### WHAT TO PRODUCE
Update the stretch of the rifle thread from "DPMS panther A-15" through "How's it shoot?" so that "strap" stands in place of "sling".

### GIVEN PASSAGE
_ _ _ _
# Spent all the spening money



## scooter (May 9, 2006)

So now Im broke again............but I did get this:mrgreen: :mrgreen: :mrgreen: 








DPMS panther A-15 5.56 cigarette lighter w/30rd mag (and a funky,already removed sling)


----------



## Charlie (May 13, 2006)

Woo Hoo.........that looks nice. How's it shoot?


----------



## jwkimber45 (May 6, 2006)

Cool!!!!

I need to get a six position stock for my RRA......


----------



## scooter (May 9, 2006)

Just got home with it,gonna strip/clean tonite ,go buy a BUNCH of ammo (on my credit card of course ) and take it out and flog it tomorrow.Ill Let ya'll know then.:mrgreen:


----------



## Shipwreck (Jan 26, 2006)

ENJOY :mrgreen:


----------



## Charlie (May 13, 2006)

jwkimber45 said:


> Cool!!!!
> 
> I need to get a six position stock for my RRA......


Go here and scroll down. I bought just what you're lookin' for, got it in about a week, put it on in about 15 min. (comes with a GOOD stock wrench).

http://www.ar15sales.com/rraparts.htm#parts


----------



## Charlie (May 13, 2006)

scooter said:


> Just got home with it,gonna strip/clean tonite ,go buy a BUNCH of ammo (on my credit card of course ) and take it out and flog it tomorrow.Ill Let ya'll know then.:mrgreen:


I like that....."flog it".......:smt082 :smt082 :smt082 :smt082 :smt082 :smt082 :smt082 :smt082 :smt082 :smt082 :smt082


----------



## -gunut- (May 8, 2006)

Nice lookin rifle!


----------



## scooter (May 9, 2006)

What a mess!!
The previous owner has NEVER been inside the bolt! It took me a good 45 minutes to get all the carbon outta this thing,but the bore looks good and it function tests ok,I sure hope tomorrow is one of the good days.......... 


How can anyone get a firearm and not learn to break it down to clean it?????????? thats jus' stooooopid:smt011


----------



## Charlie (May 13, 2006)

What kind of optics is that on it? (did I say that right?)


----------



## scooter (May 9, 2006)

Charlie said:


> What kind of optics is that on it? (did I say that right?)


Its a NoSTAR 4X30re, The crosshairs light up red if ya turn the knob one way and they light up green if ya turn it the other,center position is normal cross.Never seen one til now but I think I like it so far


----------



## Charlie (May 13, 2006)

Ain't technology grand...................:smt082


----------



## Thor (May 11, 2006)

DPMS ain't too far from me. They don't sell over the counter. Their range will sell their guns, but at FULL MSRP. I can get better deals from a regular gun dealer. I've heard good and bad about DPMS rifles. The bad was mostly about the cheap plastic magazines they were using for their .308 flavors. I'm not overly impressed with the owner and CEO, Randy Luth. He lives in the town I just moved away from. I still haven't justified to myself the expense or needs of a .223. I'll have to stick with my AKs for a while, I suppose.


----------



## tony pasley (May 6, 2006)
_ _ _ _
### EXCERPTED DATA
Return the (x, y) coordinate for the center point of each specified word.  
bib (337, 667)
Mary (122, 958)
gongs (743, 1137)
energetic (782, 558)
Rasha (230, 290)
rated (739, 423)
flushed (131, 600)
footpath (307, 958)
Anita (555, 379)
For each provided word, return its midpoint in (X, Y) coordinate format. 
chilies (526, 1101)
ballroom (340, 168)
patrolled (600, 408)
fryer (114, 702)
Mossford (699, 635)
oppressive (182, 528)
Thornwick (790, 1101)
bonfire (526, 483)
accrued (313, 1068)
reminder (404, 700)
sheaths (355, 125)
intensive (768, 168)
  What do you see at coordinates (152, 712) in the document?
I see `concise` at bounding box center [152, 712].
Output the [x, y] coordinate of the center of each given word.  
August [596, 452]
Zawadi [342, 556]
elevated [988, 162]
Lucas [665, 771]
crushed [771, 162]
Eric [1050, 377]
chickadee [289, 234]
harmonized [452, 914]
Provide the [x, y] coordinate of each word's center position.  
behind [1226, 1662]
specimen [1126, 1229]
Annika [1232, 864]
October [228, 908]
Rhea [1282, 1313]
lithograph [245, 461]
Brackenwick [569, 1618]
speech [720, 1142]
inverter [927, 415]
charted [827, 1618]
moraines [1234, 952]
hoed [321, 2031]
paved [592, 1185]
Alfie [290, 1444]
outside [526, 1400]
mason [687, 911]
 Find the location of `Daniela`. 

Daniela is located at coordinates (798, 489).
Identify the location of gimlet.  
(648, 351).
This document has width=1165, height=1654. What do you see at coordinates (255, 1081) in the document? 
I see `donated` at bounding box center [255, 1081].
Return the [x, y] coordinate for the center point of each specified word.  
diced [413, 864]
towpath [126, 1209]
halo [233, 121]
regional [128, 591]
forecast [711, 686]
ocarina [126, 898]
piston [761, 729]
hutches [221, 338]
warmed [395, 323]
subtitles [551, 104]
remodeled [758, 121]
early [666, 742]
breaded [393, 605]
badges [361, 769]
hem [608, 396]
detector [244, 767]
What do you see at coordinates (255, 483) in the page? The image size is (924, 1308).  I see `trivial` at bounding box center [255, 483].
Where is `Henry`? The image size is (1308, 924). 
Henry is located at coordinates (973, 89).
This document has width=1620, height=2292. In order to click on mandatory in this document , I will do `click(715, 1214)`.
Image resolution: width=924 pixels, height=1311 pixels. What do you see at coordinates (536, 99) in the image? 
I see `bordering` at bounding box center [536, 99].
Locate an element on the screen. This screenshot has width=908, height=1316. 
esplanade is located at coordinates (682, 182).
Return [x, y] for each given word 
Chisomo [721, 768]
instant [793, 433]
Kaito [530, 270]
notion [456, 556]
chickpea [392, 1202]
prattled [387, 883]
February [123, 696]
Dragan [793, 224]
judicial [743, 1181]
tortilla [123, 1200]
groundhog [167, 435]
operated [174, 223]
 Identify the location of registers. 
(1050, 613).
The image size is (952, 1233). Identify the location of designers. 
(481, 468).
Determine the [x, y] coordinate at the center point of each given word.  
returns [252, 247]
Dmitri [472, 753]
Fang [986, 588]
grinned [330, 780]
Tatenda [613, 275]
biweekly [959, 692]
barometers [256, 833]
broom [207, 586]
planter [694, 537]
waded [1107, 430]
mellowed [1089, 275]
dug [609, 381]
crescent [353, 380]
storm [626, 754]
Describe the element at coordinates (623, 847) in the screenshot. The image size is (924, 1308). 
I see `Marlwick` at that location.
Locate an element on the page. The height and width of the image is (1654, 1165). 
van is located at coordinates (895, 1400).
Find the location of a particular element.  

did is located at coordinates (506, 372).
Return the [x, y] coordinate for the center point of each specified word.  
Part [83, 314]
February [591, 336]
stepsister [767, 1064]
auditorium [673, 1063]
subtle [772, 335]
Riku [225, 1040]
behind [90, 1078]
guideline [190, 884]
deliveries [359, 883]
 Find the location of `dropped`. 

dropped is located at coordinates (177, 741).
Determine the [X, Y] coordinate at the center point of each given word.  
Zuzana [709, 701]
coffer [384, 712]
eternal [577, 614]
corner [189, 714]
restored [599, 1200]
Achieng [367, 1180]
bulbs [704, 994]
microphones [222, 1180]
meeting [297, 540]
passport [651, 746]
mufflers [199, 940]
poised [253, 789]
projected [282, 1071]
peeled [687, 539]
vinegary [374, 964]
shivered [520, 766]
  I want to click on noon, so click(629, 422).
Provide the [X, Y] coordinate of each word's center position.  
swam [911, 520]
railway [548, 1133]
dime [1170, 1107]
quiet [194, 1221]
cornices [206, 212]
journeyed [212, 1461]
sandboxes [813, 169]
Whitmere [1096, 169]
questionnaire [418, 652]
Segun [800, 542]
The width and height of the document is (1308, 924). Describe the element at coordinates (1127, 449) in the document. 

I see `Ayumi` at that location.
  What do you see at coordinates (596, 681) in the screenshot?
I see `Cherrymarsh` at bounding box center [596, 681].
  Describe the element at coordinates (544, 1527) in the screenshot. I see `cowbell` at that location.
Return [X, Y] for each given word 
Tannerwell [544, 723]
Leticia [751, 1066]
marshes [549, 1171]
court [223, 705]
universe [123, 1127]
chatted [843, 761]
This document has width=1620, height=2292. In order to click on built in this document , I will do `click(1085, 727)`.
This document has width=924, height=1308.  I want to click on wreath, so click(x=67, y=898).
_ _ _ _
### ANSWER IN FULL
DPMS panther A-15 5.56 cigarette lighter w/30rd mag (and a funky,already removed strap)


----------



## Charlie (May 13, 2006)

Woo Hoo.........that looks nice. How's it shoot?